Padahal gandumnya harus diimpor dari luar negeri. Salah satu produk olahan
gandum yang kian penting peranannya dalam pola konsumsi orang Indonesia sebagai
sumber karbohidrat (pengganti nasi) adalah mie instan. Bayangkan, menurut data Bank Dunia, Indonesia merupakan
negara pengkonsumsi mie instan terbesar kedua di dunia, dengan konsumsi
mencapai 13,7 miliar bungkus pada tahun 2008. Konsekuensinya, konsumsi tepung
terigu meningkat dan Indonesia menjadi satu dari lima negara pengimpor gandum
terbesar di dunia pada tahun 2008. Pengaruh iklan mie instan yang ditayangkan
saban hari di televisi nampaknya sangat efektif dalam
memengaruhi pola konsumsi sebagian besar orang Indonesia.
Hasil analisa :
Kesimpulan dari tulisan diatas adalah pola konsumsi orang
indonesia yang bervariasi berdasarkan pada pola konsumerisme yang sudah
mendarah daging. Seharusnya perilaku seperti ini harus mulai dicegah dan
diminimalisir untuk memperbaiki permasalahan konsumerisme yang semakin
merejalela. Jika kita analisa salah satu paragraf yaitu “Suplai
komoditas ini harus selalu mencukupi setiap saat. Karena hampir semua
orang Indonesia butuh cabai saat hendak makan. Tentu ini tak mudah. Karena, cabai adalah tanaman semusim
yang tak bisa dibudidayakan secara maksimal sepanjang tahun.

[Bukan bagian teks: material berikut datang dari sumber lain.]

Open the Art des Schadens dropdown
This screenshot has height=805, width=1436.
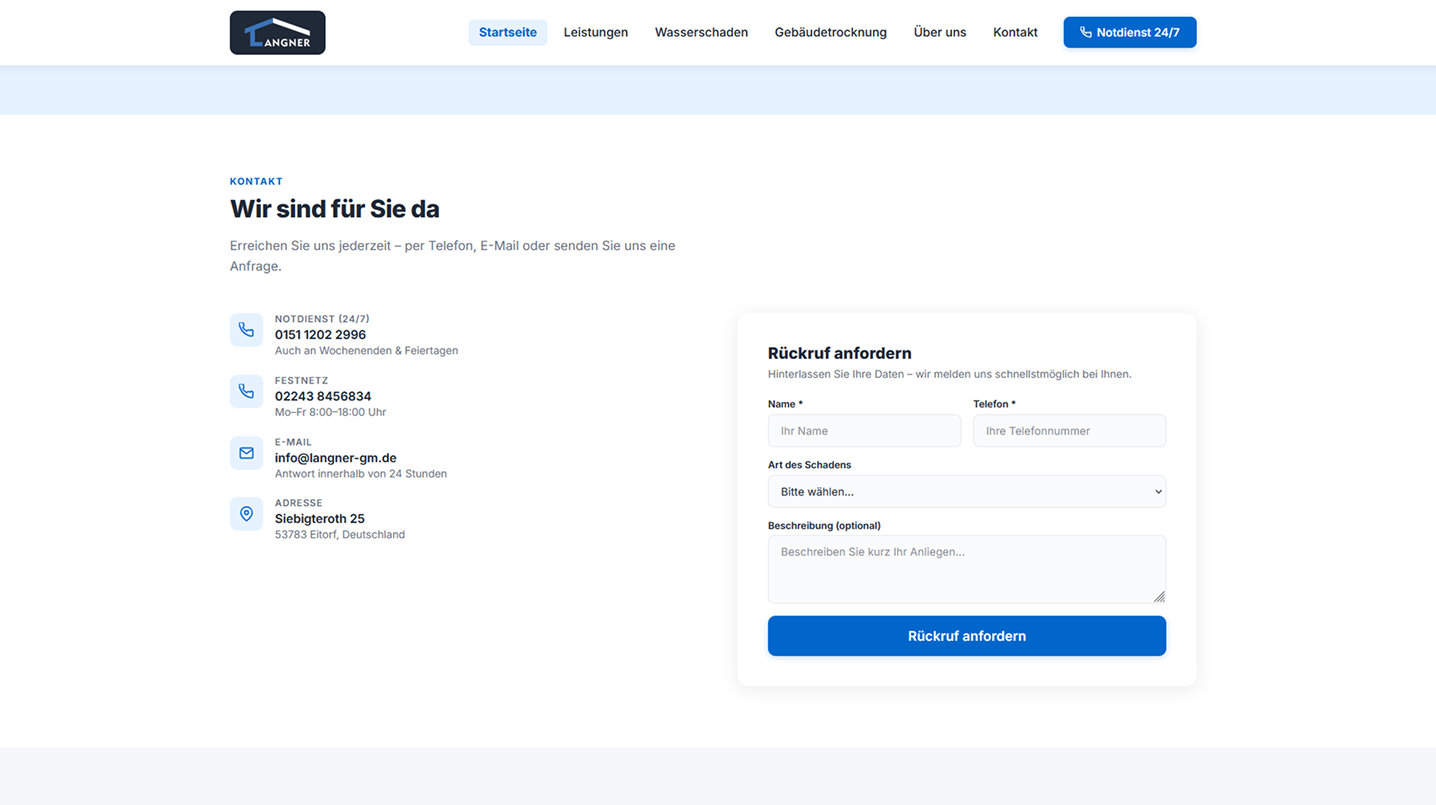[x=966, y=492]

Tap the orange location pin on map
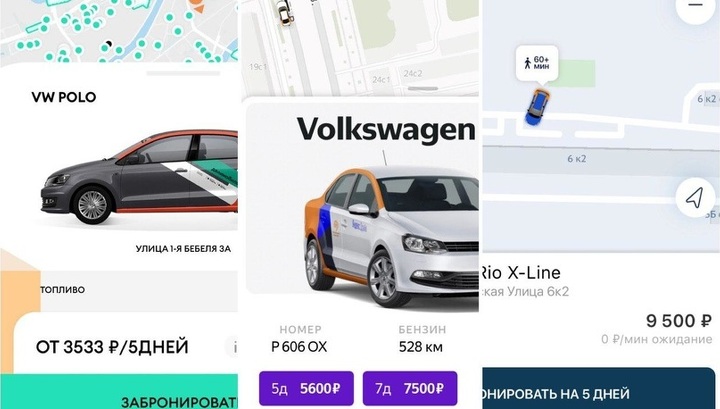[x=197, y=6]
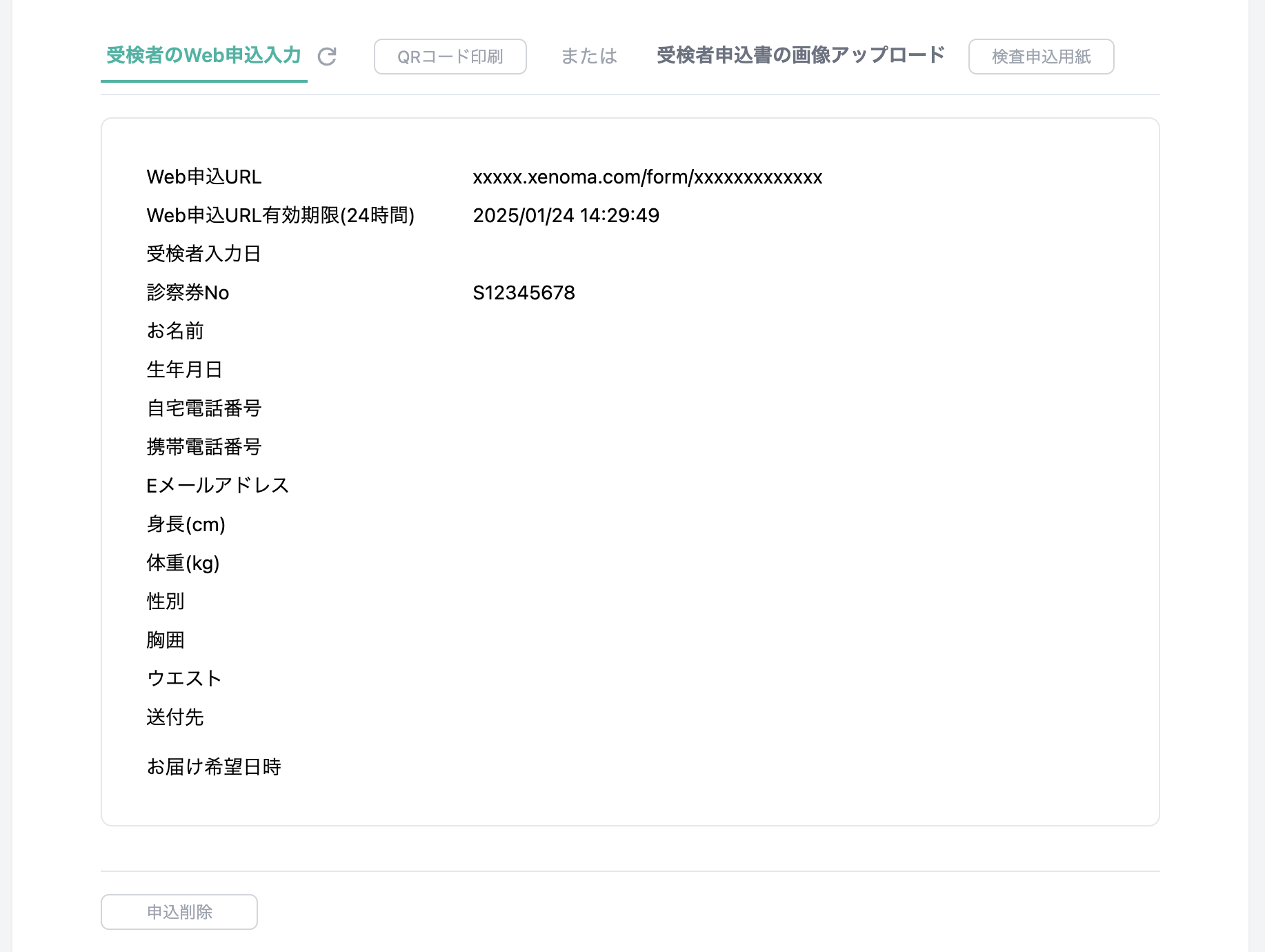Screen dimensions: 1265x952
Task: Select the expiry timestamp 2025/01/24 14:29:49
Action: pyautogui.click(x=566, y=216)
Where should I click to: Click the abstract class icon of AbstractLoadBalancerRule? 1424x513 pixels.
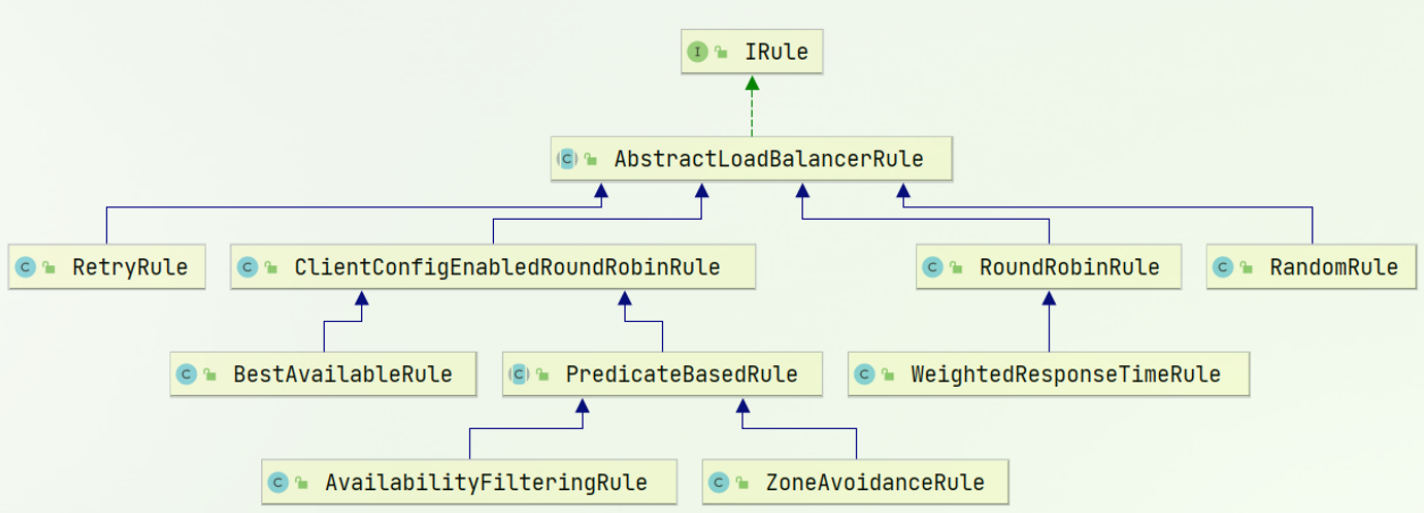pos(567,158)
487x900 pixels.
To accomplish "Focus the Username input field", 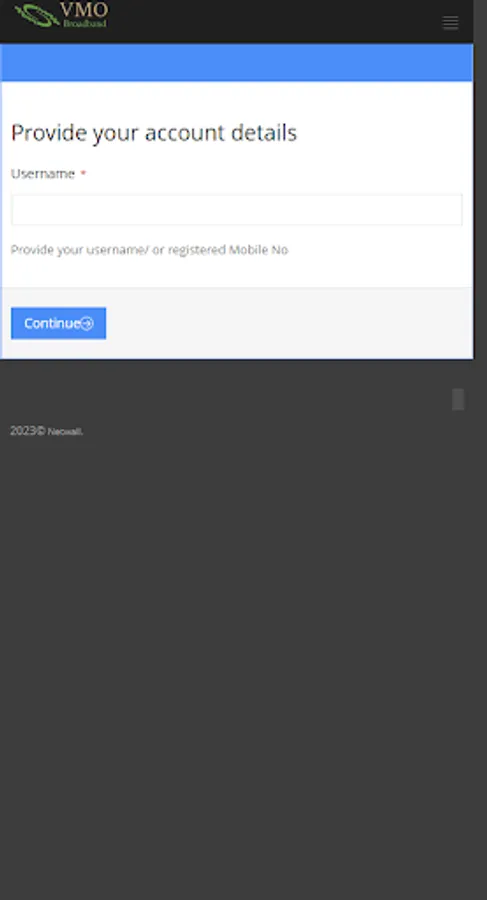I will tap(237, 210).
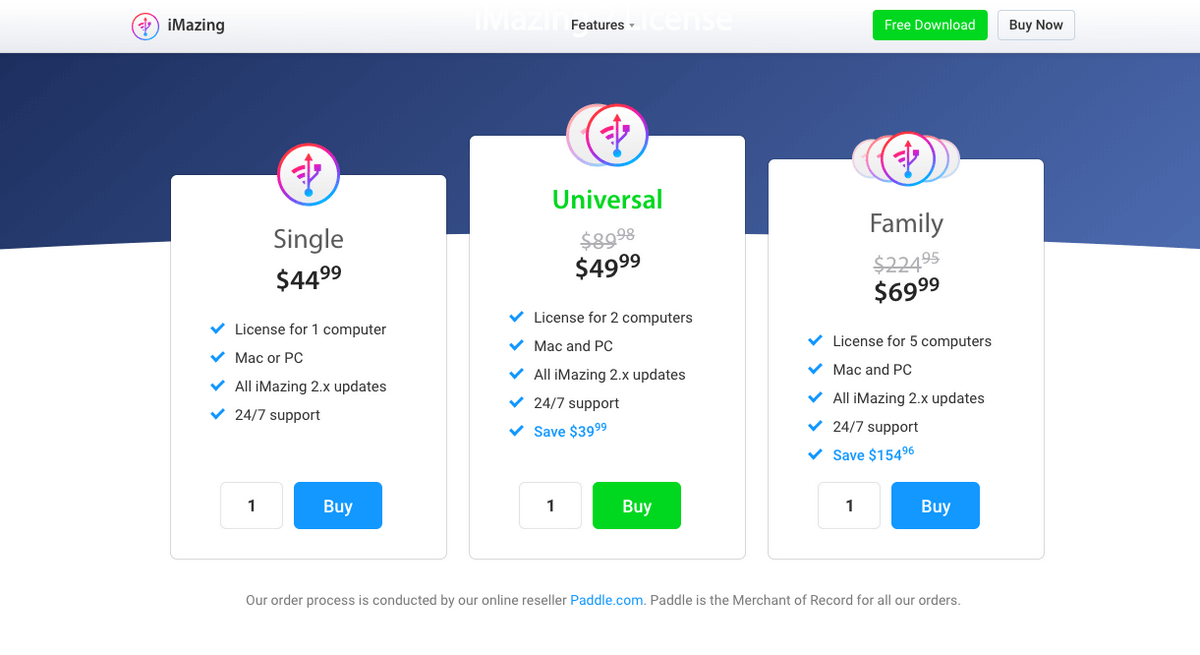This screenshot has width=1200, height=655.
Task: Buy the Single license
Action: pyautogui.click(x=338, y=506)
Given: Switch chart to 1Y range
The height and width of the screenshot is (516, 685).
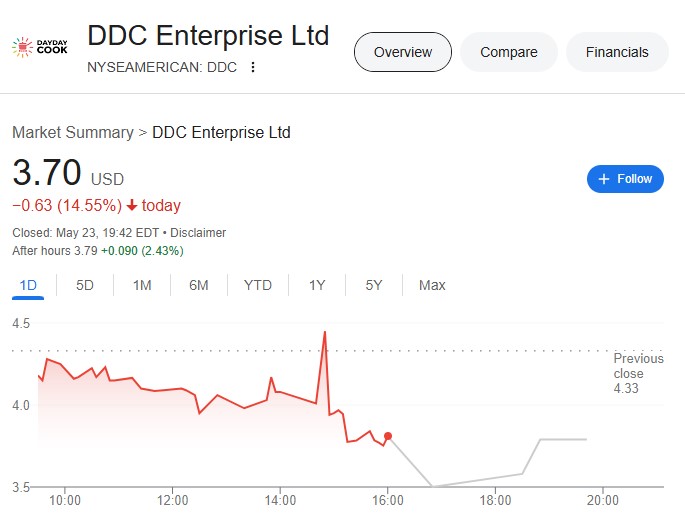Looking at the screenshot, I should coord(317,285).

Mau tak mau, di
tengah kebutuhan akan cabai yang terus meningkat, konsumsi cabai segar harus
ditekan. Orang Indonesia harus terbiasa mengkonsumsi cabai olahan (bubuk atau
yang telah dikeringkan). Ini juga sulit karena menyangkut selera dan
cita rasa.” Maka paragraf
diatas berbentuk parraf deduktif karena initi kalimat atau kalimat utama
terletak di awal paragraf. Jika kita analisa berdasarkan jenis paragraf maka
tulisan ini berjenis naratif karena penulis mencoba mengutarakan fenomena yang
timbul dari permasalahan yang sedang berekembang mengeanai masalah pola
konsumsi orang Indonesia yang kompleks.